DPR Commission XI Member from Golkar Fraction Putri Anetta Komaruddin said that the parliament was continuously overseeing PSNs funded by the APBN so that they can be completed on time.

“Especially toll road projects and Jakarta-Bandung high-speed railway that can improve connectivity and accelerate the mobility of the people,” she said on Friday (5/5).

She said that the government’s investment must be on target with the road map so that it can provide added value for the people. Especially, in terms of job creation.

“The purpose is to reduce the budget overrun risk that has the potential to increase the burden of the state budget,” Putri said.

Regarding the capability to fund PSNs, business players are garnering attention.

 

Arrange funding

Indonesian Employers Association (Apindo) Chairperson Hariyadi B. Sukamdani said that financing to sustain PSNs must be carried out better at the end of President Joko Widodo’s period.

According to him, several PSNs that have been built by the government prioritise equitable development, especially basic infrastructure projects. However, those projects are not attractive for business players.

“I see that the government must have a strategy to arrange funding. After constructing several toll [roads], just sell them immediately. The money can be used to construct other infrastructures. So, it can be optimised,” Hariyadi said.

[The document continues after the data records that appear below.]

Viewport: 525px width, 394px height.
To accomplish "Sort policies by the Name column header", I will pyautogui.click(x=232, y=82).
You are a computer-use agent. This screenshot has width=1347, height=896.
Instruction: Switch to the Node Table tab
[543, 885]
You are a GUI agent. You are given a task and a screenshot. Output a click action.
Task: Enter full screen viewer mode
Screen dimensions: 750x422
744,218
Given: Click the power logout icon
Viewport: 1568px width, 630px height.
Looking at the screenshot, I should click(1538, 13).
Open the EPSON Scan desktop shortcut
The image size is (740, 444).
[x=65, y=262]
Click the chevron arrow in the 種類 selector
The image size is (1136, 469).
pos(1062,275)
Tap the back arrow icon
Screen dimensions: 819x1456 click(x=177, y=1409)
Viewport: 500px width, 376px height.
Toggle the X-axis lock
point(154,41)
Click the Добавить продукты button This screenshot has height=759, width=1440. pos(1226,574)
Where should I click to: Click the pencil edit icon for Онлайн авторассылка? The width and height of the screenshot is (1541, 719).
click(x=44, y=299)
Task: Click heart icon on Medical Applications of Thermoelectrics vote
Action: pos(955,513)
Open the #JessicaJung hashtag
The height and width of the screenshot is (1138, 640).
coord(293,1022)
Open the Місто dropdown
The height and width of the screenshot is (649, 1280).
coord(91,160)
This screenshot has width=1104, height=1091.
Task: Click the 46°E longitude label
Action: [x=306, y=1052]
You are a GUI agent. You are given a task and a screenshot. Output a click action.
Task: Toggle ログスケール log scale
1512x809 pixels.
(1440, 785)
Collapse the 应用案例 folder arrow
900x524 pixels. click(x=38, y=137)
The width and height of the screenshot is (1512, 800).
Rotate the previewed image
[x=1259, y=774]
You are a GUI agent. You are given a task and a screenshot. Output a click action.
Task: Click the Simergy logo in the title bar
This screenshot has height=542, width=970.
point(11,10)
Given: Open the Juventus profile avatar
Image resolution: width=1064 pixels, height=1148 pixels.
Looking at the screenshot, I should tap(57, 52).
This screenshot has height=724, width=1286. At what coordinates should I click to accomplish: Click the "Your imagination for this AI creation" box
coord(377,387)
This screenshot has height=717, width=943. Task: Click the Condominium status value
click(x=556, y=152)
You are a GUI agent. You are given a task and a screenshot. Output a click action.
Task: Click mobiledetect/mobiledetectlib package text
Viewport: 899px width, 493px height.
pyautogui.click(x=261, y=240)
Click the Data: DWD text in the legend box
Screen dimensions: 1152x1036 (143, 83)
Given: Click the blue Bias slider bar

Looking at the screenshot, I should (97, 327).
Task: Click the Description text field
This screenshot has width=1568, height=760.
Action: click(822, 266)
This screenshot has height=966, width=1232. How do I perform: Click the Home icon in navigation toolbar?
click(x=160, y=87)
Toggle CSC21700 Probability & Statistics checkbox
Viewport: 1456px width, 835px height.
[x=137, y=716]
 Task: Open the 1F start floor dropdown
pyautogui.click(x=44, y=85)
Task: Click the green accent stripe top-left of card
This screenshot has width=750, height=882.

According to him, the government’s role is far more significant than private companies in developing PSNs. Usually, private investors will only enter after the government has opened the door by completing the PSN or taking over economic projects.

Hariyadi hopes that PSNs in the government’s framework can be continued by the government in the next period so that there is continuity in the construction and certainty in the investment aspect.

Meanwhile, PT Bank Permata Tbk Chief Economist Josua Pardede reckoned that the large investment requirement of PSNs was a major challenge that must be faced by the government so that the projects can be completed.

He reckoned that the government could set priority PSNs that will be worked on first by considering the multiplier effect of the PSNs on the economy.

He is worried that the completion of all unfinished PSNs would increase financing that is partly provided by the APBN and state-owned enterprises (SOEs).

Moreover, several construction SOEs are facing financial challenges.

“The government needs to set a priority scale to develop PSNs that have the most significant impact on economic development,” he said.

Hence, the increase in debts of the government and SOEs can be mitigated to support a conducive economic condition.

A similar view was shared by a researcher from the Institute for Economic and Social Research (LPEM) of University of Indonesia (UI) Teuku Riefky.

The government needs to prioritise and provide a budget for PSNs that can be completed on time and boost industrial growth.

“With Jokowi’s period ending, the government needs to prioritise PSNs that can be completed on time and boost industrial growth,” he said.

On one hand, Riefky also noted that PSN development was still problematic in their execution and implementation aspects. If they are not carried out in a measured manner, the projects have the potential to be stalled.

Industrial estate development projects that can boost job creation and increase competitiveness have to be prioritised at the end of the office period.